Mas falar de massa trabalhadora seria grave injustiça contra Saramago, que tanto se esforçou – e justamente a variação dos nomes dos lavradores indica isso – por mostrar a riqueza da vivência desses homens, e mulheres também, evidentemente, muito embora acerca delas não se tenha ainda dito palavra. Mesmo isso é deliberado, uma vez que o próprio aparecimento e o destaque dados às personagens em oportunos momentos indicam a estratégia narrativa da história. Trata-se de um desvelamento cujo avanço é demarcado cronologicamente quanto mais prossegue a história.

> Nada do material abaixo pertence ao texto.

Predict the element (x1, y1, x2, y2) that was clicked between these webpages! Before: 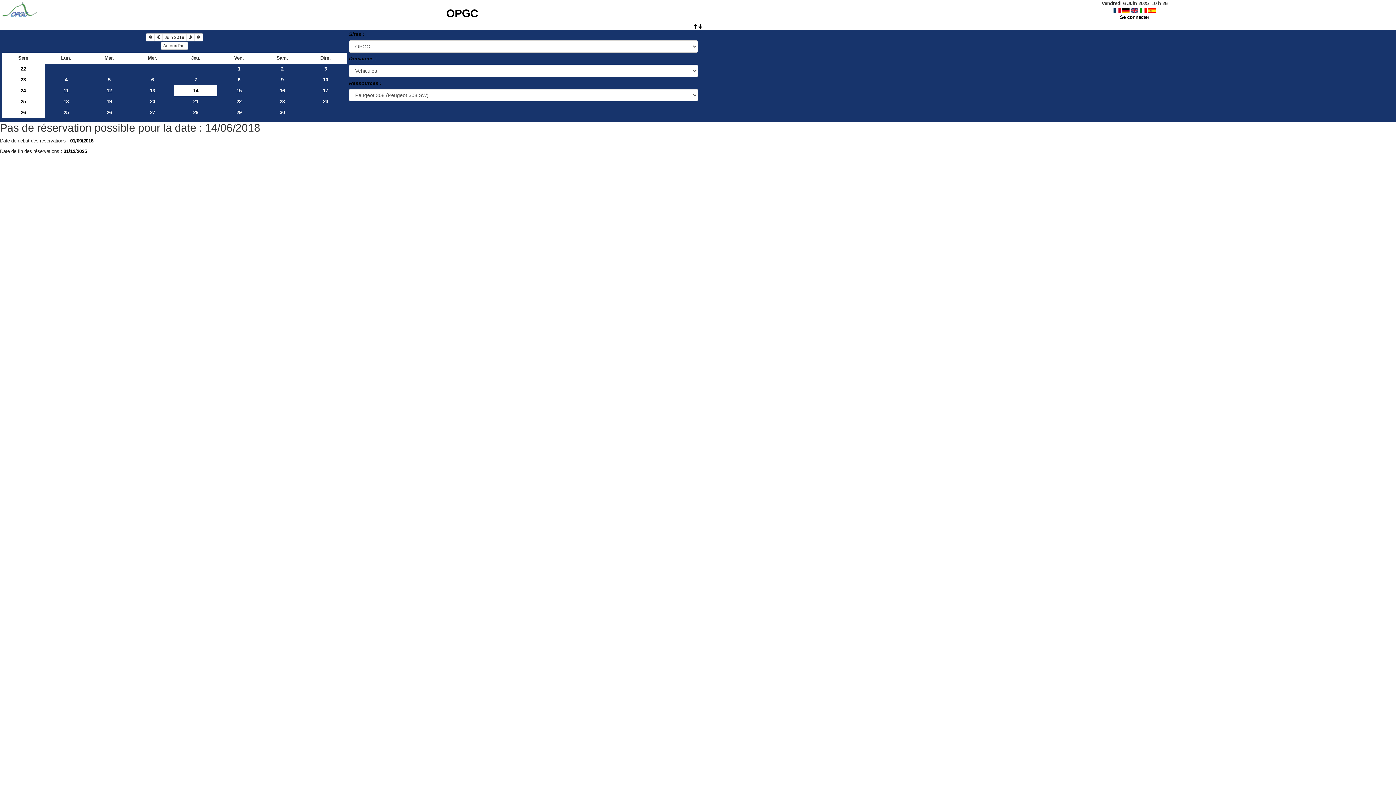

Tudo isso regado por fina ironia, um singular modelo de construção lingüística que pouco se dá em respeitar regras tradicionais de diálogo, travessão-ponto-parágrafo, e um léxico camponês consoante ao tema, que respeita sua linguagem, sonoridade e particularismos e mesmo erros, como forma mais adequada de expressão da trama. Acompanhado de um raro domínio do idioma, de constantes e deliberadas intervenções com o objetivo de mostrar ao leitor o caráter de constructo do texto, quase como beliscões na forma de diálogos conosco, quando íamos já entorpecidos pelo ritmo da narrativa. Essas marcas distintivas tornam o texto saramaguiano inconfundível para quem já o tenha lido ao menos uma vez com atenção e profundidade.

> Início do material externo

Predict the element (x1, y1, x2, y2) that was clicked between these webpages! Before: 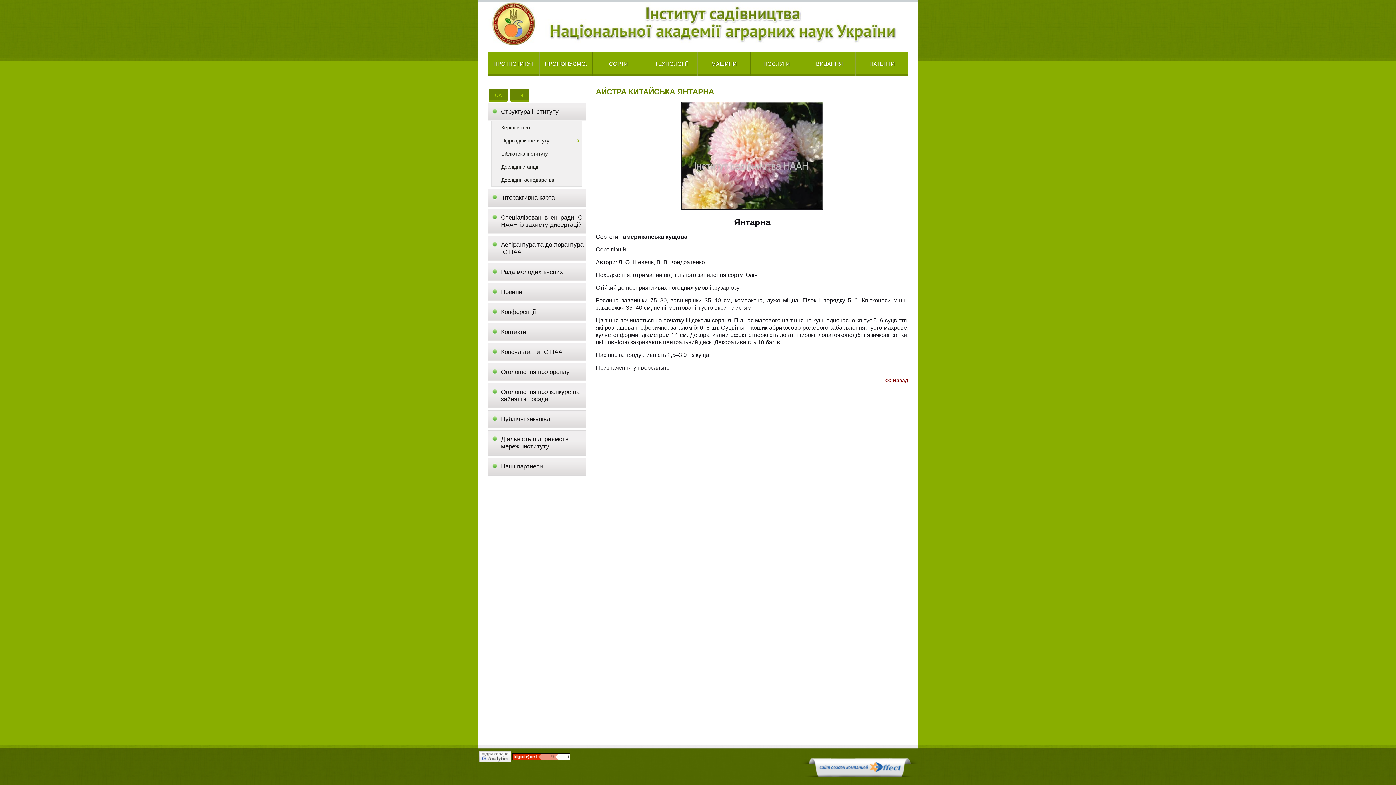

Esse é, por tudo isso e tantos outros motivos, definitivamente, um romance engajado. Mas não daquele engajamento insosso e ingênuo, que idealiza um trabalhador herói de músculos de aço e filósofo de dialéticas e vãs morais. É engajado por ser quase agressivo, um murro em nossa pacífica e complacente disposição de aceitar como imutável e quase celestial verdade um estado de coisas que nos é imposto – por alguém, não resta dúvida. Quais respostas daremos a essa agressão, Saramago jamais poderia determinar, mas provavelmente sabia em seu íntimo que, depois de ler Levantado do Chão, ninguém é igual a antes.